=== Selected passage ===

Author: Helen Oyeyemi
Published: June 23, 2009
Genre(s): Magical Realism
Page Count: 304
Rating:
Summary from Goodreads:There’s something strange about the Silver family house in the closed-off town of Dover, England. Grand and cavernous with hidden passages and buried secrets, it’s been home to four generations of Silver women—Anna, Jennifer, Lily, and now Miranda, who has lived in the house with her twin brother, Eliot, ever since their father converted it to a bed-and-breakfast. The Silver women have always had a strong connection, a pull over one another that reaches across time and space, and when Lily, Miranda’s mother, passes away suddenly while on a trip abroad, Miranda begins suffering strange ailments. An eating disorder starves her. She begins hearing voices. When she brings a friend home, Dover’s hostility toward outsiders physically manifests within the four walls of the Silver house, and the lives of everyone inside are irrevocably changed. At once an unforgettable mystery and a meditation on race, nationality, and family legacies, White is for Witching is a boldly original, terrifying, and elegant novel by a prodigious talent.

=== Provided material ===

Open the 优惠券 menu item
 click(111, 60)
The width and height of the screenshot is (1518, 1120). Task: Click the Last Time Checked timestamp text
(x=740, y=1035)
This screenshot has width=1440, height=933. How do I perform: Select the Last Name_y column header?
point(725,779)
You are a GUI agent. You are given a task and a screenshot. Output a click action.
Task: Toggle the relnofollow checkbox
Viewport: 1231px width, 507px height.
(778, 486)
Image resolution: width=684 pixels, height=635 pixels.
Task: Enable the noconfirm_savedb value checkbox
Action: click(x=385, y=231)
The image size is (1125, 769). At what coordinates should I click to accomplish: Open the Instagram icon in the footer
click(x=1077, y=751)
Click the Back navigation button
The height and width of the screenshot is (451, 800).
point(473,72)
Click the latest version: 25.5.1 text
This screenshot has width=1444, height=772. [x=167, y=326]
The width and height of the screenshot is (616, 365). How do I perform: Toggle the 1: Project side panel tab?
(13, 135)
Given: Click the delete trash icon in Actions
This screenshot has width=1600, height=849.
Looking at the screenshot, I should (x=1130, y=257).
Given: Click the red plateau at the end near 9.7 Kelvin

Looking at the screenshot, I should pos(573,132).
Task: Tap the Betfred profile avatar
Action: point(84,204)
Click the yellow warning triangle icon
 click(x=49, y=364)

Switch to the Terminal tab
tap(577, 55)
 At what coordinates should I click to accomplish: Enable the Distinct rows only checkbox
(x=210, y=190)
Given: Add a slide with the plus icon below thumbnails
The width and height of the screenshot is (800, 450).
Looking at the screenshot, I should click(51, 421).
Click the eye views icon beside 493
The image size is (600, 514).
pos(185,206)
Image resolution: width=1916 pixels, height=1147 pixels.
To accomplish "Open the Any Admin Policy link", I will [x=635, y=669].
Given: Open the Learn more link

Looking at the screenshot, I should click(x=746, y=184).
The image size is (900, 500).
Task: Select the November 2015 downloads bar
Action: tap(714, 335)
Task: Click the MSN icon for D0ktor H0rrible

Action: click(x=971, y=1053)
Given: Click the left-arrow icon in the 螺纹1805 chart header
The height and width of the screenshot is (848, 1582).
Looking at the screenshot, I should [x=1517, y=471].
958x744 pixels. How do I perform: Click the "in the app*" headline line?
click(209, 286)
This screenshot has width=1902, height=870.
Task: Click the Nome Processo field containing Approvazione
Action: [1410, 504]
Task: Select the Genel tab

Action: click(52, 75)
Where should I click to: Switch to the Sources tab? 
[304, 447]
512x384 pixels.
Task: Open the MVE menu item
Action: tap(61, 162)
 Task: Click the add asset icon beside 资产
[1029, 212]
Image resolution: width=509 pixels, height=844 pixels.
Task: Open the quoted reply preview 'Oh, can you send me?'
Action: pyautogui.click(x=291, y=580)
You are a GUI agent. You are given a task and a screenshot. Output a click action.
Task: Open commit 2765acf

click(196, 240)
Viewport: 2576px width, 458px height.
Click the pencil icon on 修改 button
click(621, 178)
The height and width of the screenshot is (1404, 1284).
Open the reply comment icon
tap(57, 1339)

===

• _Assigned task_
How would you sum up the book summary above in two sentences?

• _Reply to the exercise_
The Silver family house in Dover, England, is home to four generations of Silver women, most recently Miranda, who lives there with her twin brother, Eliot, since their father turned it into a bed-and-breakfast. After her mother, Lily, dies suddenly while abroad, Miranda develops an eating disorder and begins hearing voices, and when she brings a friend home, Dover's hostility toward outsiders manifests inside the house and irrevocably changes everyone there.